親しらずが矢印方向手前に歯を押す力により隣の歯が下から上に突き上げられているのがわかります。歯っていうのは頭でっかちの形態なんですね。頭でっかちなので歯の頭部分に引っかかって上に押し上げられてしまうんです。かみ合う上の歯はもう抜けてなくなっているため押し上げられた歯はどんどんどんどんさらに押し上げられます。上に押し上げられた隣の歯たちはドミノ倒しのように横へ横へと前方へ前方へ倒れ続けていきます。この押す力は実はずっと続きます。わずかな力でも押し続けることにより歯並びはどんどん崩れます。怖いですよね。歯は一生動き続けるものだからです。

 

さあ、次のレントゲン写真を見てみましょう。赤い線を引いているのは歯の神経です。

歯医者さんのレントゲン写真の見方|

わかりやすく手前の7番目の歯の後ろ側の根と神経血管部分にラインを引いています(本来は右の歯のように神経血管が通っているトンネルの状態ですので、黒い線となって写ります)。「親知らず」8がお隣の7番目の歯、6番目の歯に対して横にむいてきてるわけですね。

さあ、この親知らず放置しておくとどうなると思いますか?

歯の神経が圧迫されて痛くなっていくのです。手前の歯に穴をあけていくのです。

この親知らずは横に倒れていますから、自然に何十年待っていても口の中から見える部分まで絶対に生えてきません。ほうっておいても上向きに出てこないのです。親知らずは生えてきたら抜きましょう、親知らずは歯茎に隠れてるから抜くのたいへんですから、腫れますからっと言って抜かずに置いておくと、こんな風になってしまうこともあるのです。さあ、放っておくとどうなってしまったか見えますか?
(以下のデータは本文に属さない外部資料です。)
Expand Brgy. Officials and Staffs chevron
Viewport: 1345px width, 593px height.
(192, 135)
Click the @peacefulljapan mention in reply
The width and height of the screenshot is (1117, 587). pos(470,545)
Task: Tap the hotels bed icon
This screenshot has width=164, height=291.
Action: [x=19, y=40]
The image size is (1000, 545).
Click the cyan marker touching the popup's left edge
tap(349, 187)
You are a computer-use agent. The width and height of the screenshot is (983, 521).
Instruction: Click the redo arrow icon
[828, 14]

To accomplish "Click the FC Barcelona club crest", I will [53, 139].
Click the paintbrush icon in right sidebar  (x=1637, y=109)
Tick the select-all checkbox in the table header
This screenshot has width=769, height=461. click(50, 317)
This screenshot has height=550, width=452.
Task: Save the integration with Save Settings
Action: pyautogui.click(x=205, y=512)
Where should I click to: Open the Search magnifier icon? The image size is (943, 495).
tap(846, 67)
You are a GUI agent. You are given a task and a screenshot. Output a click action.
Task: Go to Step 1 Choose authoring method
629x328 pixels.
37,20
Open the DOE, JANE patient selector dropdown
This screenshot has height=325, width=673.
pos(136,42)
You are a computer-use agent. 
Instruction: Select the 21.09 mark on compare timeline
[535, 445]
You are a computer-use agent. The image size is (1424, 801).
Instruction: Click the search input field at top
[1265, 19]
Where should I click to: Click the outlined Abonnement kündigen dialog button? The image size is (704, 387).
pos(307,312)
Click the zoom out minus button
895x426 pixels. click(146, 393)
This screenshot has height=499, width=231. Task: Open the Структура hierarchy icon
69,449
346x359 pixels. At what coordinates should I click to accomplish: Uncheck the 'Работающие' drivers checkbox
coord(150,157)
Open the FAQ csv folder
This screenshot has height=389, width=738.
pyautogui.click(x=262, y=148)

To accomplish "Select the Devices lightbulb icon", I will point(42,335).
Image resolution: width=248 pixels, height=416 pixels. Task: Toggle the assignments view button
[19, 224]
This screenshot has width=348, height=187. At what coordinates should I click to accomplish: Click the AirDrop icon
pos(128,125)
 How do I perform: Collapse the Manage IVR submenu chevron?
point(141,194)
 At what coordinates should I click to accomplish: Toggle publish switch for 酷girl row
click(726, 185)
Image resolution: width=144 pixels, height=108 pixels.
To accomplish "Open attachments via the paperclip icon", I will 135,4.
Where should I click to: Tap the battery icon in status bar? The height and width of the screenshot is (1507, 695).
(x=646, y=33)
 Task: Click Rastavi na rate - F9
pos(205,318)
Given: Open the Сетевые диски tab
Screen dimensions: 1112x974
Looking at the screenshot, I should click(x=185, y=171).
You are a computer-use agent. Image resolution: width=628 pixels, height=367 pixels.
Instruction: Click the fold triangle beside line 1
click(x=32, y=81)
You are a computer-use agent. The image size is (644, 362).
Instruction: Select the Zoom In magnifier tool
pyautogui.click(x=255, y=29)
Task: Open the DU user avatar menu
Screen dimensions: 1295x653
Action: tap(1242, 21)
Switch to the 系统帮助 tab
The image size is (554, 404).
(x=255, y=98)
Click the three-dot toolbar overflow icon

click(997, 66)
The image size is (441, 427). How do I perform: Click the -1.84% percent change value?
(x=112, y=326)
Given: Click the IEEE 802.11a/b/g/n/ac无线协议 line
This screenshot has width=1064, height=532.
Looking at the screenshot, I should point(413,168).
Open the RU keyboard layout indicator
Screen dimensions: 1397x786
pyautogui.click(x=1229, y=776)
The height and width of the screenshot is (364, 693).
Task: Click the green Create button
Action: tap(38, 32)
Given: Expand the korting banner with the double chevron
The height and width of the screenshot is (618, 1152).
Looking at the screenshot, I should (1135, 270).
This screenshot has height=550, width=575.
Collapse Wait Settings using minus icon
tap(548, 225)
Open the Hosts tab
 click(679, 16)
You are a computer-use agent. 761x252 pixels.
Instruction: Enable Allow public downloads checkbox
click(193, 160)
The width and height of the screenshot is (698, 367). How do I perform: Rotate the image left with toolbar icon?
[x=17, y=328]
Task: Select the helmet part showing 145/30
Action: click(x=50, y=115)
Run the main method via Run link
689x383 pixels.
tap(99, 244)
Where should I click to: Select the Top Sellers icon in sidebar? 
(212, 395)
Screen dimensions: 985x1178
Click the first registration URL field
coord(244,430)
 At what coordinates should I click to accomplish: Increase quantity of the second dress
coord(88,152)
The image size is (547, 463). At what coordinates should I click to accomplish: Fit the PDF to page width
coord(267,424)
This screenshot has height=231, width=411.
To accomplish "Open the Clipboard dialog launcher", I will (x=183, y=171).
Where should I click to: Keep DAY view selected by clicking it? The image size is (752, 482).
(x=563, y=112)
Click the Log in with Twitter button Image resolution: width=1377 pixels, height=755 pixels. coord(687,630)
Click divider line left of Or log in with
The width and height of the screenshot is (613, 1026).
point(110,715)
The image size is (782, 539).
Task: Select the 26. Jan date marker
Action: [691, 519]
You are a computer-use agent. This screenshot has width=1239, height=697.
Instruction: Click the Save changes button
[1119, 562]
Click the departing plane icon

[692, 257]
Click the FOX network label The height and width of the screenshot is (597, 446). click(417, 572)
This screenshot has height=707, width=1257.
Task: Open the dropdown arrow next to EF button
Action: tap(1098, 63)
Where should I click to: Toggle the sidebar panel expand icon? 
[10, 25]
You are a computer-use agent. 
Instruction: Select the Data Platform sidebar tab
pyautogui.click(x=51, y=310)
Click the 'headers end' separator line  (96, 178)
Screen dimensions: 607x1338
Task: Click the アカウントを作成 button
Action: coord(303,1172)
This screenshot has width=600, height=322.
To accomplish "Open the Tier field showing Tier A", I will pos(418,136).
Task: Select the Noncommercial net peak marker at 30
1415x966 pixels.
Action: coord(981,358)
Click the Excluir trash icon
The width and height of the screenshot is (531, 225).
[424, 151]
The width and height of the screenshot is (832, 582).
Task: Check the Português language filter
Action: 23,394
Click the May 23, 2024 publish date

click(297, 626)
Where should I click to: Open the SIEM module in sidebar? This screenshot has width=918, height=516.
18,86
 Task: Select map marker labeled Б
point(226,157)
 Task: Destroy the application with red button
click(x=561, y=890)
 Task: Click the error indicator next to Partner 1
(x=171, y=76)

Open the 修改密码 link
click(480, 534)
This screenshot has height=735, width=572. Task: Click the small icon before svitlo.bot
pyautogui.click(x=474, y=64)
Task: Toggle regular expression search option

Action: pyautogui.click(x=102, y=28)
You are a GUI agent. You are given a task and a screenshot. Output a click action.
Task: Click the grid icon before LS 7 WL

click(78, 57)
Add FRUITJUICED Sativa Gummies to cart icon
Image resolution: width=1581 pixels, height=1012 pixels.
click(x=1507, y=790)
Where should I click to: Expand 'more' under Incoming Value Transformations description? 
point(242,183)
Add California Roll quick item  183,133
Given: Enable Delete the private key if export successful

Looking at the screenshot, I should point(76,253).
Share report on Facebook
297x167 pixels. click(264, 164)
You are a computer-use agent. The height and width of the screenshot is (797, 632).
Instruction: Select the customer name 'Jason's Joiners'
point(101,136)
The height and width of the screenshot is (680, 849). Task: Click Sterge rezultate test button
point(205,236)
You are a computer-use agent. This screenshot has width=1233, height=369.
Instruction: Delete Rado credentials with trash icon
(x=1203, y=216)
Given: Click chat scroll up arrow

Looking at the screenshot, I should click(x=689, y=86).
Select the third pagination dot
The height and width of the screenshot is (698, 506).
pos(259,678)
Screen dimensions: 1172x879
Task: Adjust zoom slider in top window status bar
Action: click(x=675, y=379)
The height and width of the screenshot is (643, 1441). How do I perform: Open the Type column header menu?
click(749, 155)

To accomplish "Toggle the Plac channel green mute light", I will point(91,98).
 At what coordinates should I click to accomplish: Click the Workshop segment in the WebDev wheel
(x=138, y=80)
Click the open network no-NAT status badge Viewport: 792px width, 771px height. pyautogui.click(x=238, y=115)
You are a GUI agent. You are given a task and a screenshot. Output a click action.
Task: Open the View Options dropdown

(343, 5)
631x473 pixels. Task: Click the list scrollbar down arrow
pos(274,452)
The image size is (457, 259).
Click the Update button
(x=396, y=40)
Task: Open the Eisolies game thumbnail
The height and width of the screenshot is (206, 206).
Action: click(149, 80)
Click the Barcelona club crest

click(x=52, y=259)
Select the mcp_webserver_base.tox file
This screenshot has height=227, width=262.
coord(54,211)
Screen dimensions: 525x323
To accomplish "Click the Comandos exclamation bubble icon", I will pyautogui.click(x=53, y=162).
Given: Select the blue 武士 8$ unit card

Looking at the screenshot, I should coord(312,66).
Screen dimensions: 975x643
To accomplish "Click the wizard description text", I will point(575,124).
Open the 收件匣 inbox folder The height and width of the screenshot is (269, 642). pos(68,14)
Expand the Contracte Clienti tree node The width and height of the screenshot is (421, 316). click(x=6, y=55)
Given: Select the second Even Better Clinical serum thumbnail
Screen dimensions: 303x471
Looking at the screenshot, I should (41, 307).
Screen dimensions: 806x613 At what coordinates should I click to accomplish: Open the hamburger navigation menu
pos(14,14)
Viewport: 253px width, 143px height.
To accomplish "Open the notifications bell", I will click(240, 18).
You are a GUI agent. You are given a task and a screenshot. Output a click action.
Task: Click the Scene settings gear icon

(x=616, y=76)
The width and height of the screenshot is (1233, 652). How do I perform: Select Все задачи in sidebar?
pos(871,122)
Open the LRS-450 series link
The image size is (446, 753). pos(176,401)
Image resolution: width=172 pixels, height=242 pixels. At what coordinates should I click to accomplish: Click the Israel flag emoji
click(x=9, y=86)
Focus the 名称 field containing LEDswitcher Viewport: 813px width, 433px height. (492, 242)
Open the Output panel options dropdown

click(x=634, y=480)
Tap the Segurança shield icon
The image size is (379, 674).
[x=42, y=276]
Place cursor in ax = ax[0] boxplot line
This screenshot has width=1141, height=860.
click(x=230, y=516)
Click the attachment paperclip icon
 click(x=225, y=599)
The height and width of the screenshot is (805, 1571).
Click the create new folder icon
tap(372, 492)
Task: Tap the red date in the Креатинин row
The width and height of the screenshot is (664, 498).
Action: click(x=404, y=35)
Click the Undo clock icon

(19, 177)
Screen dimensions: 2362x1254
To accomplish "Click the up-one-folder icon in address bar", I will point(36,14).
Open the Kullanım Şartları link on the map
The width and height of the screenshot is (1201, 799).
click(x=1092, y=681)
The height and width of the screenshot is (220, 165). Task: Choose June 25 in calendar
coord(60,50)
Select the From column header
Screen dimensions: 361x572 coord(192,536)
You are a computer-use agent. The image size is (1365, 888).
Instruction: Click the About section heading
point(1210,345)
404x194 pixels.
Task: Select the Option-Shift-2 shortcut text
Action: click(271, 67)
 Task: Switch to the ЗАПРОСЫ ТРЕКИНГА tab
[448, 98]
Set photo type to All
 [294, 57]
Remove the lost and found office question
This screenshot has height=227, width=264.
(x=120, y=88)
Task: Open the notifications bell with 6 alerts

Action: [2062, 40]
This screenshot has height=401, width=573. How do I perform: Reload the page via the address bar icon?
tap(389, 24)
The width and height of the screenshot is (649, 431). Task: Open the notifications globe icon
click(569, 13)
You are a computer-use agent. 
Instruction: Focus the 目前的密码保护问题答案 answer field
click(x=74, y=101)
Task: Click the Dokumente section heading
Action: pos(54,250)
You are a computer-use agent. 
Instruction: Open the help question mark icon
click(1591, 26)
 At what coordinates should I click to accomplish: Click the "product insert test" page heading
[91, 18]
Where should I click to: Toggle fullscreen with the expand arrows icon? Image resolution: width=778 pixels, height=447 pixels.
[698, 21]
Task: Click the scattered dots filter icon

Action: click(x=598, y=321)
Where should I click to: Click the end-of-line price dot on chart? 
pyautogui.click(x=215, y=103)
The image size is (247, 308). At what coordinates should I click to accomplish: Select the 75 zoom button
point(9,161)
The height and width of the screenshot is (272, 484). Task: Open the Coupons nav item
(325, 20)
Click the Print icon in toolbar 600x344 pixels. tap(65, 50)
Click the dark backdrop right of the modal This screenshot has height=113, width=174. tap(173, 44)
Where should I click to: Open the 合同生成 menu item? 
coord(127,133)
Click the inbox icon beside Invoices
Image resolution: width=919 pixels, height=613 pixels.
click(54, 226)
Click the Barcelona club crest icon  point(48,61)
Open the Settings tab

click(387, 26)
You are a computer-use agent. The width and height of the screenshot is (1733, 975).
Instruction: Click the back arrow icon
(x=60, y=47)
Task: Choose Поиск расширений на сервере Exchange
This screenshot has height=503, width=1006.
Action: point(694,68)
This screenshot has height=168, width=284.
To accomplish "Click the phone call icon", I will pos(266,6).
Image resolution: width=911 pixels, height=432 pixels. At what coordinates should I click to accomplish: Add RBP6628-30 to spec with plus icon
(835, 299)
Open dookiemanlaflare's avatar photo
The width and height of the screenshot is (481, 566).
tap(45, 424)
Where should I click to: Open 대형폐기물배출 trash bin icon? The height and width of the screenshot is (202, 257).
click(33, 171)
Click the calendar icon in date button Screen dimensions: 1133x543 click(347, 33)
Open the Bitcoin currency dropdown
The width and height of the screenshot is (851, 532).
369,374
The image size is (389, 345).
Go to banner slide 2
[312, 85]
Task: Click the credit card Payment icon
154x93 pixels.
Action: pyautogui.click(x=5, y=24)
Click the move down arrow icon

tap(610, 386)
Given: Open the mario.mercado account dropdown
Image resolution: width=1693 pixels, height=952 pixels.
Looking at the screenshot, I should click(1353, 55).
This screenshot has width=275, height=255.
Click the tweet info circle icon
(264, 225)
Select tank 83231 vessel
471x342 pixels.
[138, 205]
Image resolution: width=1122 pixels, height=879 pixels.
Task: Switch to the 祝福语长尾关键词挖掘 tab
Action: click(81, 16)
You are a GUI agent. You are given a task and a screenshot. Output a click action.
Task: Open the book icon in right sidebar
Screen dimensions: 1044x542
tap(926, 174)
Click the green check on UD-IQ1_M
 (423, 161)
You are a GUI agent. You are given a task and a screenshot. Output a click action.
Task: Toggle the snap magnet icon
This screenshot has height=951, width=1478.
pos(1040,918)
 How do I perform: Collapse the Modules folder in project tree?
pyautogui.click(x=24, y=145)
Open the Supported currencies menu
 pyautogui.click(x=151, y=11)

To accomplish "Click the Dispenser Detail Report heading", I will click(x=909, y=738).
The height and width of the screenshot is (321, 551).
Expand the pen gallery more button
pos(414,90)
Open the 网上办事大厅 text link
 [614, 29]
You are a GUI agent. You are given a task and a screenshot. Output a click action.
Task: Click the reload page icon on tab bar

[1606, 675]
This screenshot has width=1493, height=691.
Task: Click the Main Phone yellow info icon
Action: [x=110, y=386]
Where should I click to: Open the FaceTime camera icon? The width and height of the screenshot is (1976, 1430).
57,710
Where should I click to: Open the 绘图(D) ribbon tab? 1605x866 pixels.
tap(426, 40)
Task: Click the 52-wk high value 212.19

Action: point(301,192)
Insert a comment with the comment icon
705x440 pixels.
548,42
歯医者さんのレントゲン写真の見方|香川県高松市の吉本歯科医院

なんと、親知らずによって、手前の歯の神経がちょんとブチ切られていますよね!

昔ゲームセンターであったパックマン(年代によってはわかりませんね^^:)をイメージして下さい。パックマンに歯の神経を食べられてしまっています。歯の神経が切られているので患者さんは噛むとものすごく痛がっています。歯の神経血管は顎の後ろから顎骨の深い部分中を通って歯の根から入ってくるんです。ここをちょんと切られるわけですから、とんでもなく痛いのです。

「何とか歯を残してください、親知らずを抜きますから」と患者さんはおっしゃいました。しかし、すでに親知らずのお隣の歯(7番目の歯)の神経が切れていますから、残念ながら手遅れなのです。なので、「親知らず」は他の歯に影響が出る前に抜いたほうが良いと私は考えています。また、磨けない磨きにくいということも分かると思います。磨けないということによって何が起こるんでしょうか。8番目と7番目の歯の間に汚れが溜まっていきます。そこが磨けないので腫れていきます。これを智歯周囲炎と専門用語では言います。「親知らずが腫れて痛いんです!」と言われる方のほとんどがこれであります。歯医者さんのレントゲン写真では将来起こることまでわかってしまうんです。